David Anseán received the M.Eng. degree from the University of Granada, (Spain), in 2007, and the Ph.D. degree (with honors) from the University of Oviedo, (Spain), in 2015, both in electronics engineering.

Before pursuing his PhD, he gained international industry experience (Basingstoke, U.K., and Berkeley, CA, USA) in technological companies. As a doctoral student, he was the recipient of a research fellowship stay at the Electrochemical Power Systems Laboratory, at the University of Hawaii, USA, which he later joint as a Postdoctoral Fellow, to work in Dr. Dubarry’s group on advanced diagnosis and prognosis techniques on lithium-ion batteries on.

Since 2016 he is an Assistant Professor at the University of Oviedo, where he is the instructor of undergraduate and graduate courses including power electronics, digital integrated circuits, and embedded systems. His research interests include lithium-ion battery degradation mechanisms analysis via non-invasive methods, battery testing and characterization, and design of battery fast charging.

In 2018 and in 2019 he was the recipient of Visiting Scholar Research Fellowships and joined the Institute for Power Electronics and Electrical Drives (ISEA) at RWTH Aachen University (Germany), and the Electrochemical Power Systems Laboratory, at the University of Hawaii, (USA), respectively.

Invited Speaker - Klaus Moessner

Connecting the IoT – Is 5G just one more connectivity type or a game changer?

Friday, December 11, 2020 - 16h50 GMT


While the business logic and services are the actual core of IoT deployments, it’s the devices and gadgets that get typically the most attention. The exchange of data and control information, meaning the connectivity of the various system components is mostly assumed as present by IoT service developers. And as long as services or IoT systems were not mission critical and were mainly in domains and application scenarios where the IoT features were a ‘nice to have’ rather than absolute necessity, it was also no problem if connectivity was an afterthought.

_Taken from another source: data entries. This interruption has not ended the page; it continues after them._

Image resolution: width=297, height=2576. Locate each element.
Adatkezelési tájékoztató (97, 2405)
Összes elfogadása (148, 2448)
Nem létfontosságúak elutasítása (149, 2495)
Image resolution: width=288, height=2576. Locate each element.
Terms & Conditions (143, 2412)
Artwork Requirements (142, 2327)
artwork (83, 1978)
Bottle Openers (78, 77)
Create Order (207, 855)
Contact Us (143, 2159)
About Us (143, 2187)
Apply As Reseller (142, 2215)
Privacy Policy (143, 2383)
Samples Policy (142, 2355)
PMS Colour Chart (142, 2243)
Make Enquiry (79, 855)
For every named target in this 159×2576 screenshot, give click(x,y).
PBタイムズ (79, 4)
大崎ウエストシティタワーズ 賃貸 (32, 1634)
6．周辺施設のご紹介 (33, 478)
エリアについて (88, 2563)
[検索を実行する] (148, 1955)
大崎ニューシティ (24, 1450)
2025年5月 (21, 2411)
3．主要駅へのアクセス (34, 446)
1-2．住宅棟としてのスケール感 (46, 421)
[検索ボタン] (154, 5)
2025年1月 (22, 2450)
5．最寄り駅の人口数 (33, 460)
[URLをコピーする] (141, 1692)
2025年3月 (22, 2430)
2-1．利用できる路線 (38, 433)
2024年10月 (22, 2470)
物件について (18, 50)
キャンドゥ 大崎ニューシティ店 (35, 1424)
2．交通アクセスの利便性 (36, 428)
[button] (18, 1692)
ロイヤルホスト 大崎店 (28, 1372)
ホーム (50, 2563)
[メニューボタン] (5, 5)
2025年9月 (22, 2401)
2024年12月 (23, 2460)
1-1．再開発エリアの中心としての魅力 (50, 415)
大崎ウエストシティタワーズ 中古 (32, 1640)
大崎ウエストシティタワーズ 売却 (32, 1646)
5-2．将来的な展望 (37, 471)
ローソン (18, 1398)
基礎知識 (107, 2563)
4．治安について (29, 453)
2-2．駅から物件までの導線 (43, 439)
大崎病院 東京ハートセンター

With IoT reaching farer into healthcare, into the delivery of crucial services in cities, in the management of electricity networks, into industrial processes, or into monitoring and ensuring animal welfare (the list goes on), reliable connectivity and dependable services become also increasingly an absolute hard requirement.

This talk will look into a number of competing communication technologies that all are being used in different IoT deployments, it will discuss the pros and cons of using one such technology over the other and will discuss the particular role that 5G networks may play in accelerating the growth of IoT.

Klaus Moessner
Chemnitz University of Technology  

Klaus Moessner is Professor for Communications Engineering at the University of Technology Chemnitz (Germany), and also Professor in Cognitive Networks at the Institute for Communication Systems at the University of Surrey (UK). Klaus was involved in a large number of projects in the Cognitive Communications, Service provision and IoT areas. He was responsible for the work on cognitive decision-making mechanisms in the CR project ORACLE, led the work on radio awareness in the ICT FP7 project QoSMOS, and was leading the H2020 Speed5G project. In the past, Klaus was the founding chair of the IEEE DYSPAN Working Group (WG6) on Sensing Interfaces for future and cognitive communication systems. His research interests include cognitive networks, IoT deployments and sensor data based knowledge generation, as well as reconfiguration and resource management; he is senior member of the IEEE.

He led the EU-Taiwan project Clear5G investigating the extensions 5G systems need to serve the particular requirements of the Factories of the Future and was responsible for the Surrey Platform in the H2020 project 5GENESIS, which provides trial and experimentation facilities for 5G services and applications.